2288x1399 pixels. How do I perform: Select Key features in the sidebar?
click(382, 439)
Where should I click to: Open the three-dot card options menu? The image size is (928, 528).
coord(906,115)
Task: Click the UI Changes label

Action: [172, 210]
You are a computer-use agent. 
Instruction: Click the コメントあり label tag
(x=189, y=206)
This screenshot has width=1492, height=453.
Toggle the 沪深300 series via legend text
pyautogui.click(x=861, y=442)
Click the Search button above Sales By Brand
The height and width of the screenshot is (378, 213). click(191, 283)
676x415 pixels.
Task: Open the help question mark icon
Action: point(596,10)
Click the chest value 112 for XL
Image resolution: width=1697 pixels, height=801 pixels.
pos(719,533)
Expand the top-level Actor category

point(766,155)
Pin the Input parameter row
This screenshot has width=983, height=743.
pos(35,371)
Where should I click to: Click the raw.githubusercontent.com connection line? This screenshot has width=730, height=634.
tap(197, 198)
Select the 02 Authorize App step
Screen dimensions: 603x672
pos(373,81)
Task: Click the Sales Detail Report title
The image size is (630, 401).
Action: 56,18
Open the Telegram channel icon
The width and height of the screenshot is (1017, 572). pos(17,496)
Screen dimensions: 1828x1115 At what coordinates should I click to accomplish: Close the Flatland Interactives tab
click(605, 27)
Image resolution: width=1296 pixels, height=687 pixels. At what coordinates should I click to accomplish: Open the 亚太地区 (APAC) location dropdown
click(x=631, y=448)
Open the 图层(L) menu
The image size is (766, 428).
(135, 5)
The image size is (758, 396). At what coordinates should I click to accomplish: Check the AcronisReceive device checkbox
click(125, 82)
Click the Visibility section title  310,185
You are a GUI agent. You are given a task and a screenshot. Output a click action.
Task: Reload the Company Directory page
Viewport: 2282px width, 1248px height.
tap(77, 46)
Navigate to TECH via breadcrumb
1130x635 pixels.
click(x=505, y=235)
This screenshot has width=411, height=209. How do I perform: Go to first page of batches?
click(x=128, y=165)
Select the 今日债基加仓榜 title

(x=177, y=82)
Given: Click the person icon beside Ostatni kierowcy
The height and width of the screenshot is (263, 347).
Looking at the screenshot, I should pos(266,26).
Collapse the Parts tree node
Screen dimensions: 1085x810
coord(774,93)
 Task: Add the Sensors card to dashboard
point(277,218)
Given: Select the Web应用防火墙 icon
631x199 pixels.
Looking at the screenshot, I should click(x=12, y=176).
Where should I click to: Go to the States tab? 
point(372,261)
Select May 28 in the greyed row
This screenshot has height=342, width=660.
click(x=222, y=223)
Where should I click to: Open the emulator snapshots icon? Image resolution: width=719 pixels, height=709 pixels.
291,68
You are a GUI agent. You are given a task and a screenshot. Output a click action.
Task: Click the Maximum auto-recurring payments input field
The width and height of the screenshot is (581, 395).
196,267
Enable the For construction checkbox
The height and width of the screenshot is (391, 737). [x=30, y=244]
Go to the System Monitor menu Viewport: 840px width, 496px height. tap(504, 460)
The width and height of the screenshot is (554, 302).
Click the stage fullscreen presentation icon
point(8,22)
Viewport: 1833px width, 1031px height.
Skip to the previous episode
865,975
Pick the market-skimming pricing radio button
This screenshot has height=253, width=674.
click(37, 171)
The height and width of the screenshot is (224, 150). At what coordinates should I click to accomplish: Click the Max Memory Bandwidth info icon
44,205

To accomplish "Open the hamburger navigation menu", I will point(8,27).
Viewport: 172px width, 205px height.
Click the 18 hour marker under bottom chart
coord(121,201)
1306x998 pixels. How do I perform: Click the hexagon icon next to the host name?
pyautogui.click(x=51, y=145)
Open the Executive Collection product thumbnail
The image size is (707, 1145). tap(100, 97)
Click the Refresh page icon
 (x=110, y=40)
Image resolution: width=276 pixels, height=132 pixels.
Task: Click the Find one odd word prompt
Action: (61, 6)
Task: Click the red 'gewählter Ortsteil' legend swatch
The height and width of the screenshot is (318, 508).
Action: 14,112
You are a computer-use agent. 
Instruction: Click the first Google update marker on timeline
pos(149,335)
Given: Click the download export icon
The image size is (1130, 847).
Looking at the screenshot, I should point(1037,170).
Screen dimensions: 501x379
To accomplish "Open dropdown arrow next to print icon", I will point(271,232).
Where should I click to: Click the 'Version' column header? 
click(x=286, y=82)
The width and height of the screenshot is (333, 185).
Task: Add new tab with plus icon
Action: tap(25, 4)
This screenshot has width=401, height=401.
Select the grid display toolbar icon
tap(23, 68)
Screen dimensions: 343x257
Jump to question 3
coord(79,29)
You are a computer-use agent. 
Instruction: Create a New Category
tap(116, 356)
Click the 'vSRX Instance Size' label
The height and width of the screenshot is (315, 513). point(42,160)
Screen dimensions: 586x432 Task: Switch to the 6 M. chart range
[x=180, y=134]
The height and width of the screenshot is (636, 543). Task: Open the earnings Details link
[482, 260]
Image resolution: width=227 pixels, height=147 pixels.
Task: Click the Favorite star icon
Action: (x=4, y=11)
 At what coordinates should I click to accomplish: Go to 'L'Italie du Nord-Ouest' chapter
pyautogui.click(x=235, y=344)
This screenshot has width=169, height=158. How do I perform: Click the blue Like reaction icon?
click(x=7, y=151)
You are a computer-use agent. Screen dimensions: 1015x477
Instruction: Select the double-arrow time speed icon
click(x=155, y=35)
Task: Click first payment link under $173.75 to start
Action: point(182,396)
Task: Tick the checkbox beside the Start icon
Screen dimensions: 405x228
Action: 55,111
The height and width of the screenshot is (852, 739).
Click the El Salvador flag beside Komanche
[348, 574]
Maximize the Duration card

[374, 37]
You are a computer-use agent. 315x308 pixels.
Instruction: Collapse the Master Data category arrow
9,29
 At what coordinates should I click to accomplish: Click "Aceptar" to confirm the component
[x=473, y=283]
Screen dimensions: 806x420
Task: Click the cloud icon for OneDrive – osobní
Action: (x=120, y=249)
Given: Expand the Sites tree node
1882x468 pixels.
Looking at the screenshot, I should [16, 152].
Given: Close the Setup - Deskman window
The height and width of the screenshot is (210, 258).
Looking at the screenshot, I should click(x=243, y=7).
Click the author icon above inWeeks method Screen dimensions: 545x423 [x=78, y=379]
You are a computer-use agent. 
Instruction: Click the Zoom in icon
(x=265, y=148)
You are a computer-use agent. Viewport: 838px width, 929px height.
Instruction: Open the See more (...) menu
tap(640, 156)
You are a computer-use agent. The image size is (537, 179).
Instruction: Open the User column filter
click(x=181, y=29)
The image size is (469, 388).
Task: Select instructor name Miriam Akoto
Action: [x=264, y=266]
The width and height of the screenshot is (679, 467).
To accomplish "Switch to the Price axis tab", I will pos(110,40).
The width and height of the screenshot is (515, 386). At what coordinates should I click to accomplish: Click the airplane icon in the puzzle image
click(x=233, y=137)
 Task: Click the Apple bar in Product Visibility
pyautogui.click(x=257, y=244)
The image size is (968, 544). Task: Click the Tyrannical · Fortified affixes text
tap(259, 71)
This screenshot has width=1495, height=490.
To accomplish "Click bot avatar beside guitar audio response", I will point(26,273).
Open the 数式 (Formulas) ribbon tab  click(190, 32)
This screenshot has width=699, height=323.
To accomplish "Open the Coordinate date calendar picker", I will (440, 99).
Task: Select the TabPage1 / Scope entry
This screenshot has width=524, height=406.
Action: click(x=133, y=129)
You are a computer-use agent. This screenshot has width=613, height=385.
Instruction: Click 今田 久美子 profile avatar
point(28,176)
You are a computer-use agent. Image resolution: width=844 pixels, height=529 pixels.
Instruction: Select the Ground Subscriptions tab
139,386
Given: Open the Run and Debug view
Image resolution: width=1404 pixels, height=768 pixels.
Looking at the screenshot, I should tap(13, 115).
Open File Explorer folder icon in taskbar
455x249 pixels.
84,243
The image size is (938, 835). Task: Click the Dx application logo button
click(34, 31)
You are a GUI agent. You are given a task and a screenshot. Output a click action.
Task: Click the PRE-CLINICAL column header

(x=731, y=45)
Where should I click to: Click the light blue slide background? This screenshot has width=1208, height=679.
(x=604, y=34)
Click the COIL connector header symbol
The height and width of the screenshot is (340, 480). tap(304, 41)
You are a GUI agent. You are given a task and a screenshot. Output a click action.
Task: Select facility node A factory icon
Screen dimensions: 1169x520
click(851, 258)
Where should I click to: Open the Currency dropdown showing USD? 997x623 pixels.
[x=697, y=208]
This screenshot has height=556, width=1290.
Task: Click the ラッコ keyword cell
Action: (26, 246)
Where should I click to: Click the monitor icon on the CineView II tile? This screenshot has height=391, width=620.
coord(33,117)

• TASK PROMPT
Reproduce the lines of the material verbatim, beginning with the line that contains "You are a computer-use agent. Screen" and continuing through the line that contains "Action: 55,111".

• RESPONSE TO THIS TASK
You are a computer-use agent. Screen dimensions: 1015x477
Instruction: Select the double-arrow time speed icon
click(x=155, y=35)
Task: Click first payment link under $173.75 to start
Action: point(182,396)
Task: Tick the checkbox beside the Start icon
Screen dimensions: 405x228
Action: 55,111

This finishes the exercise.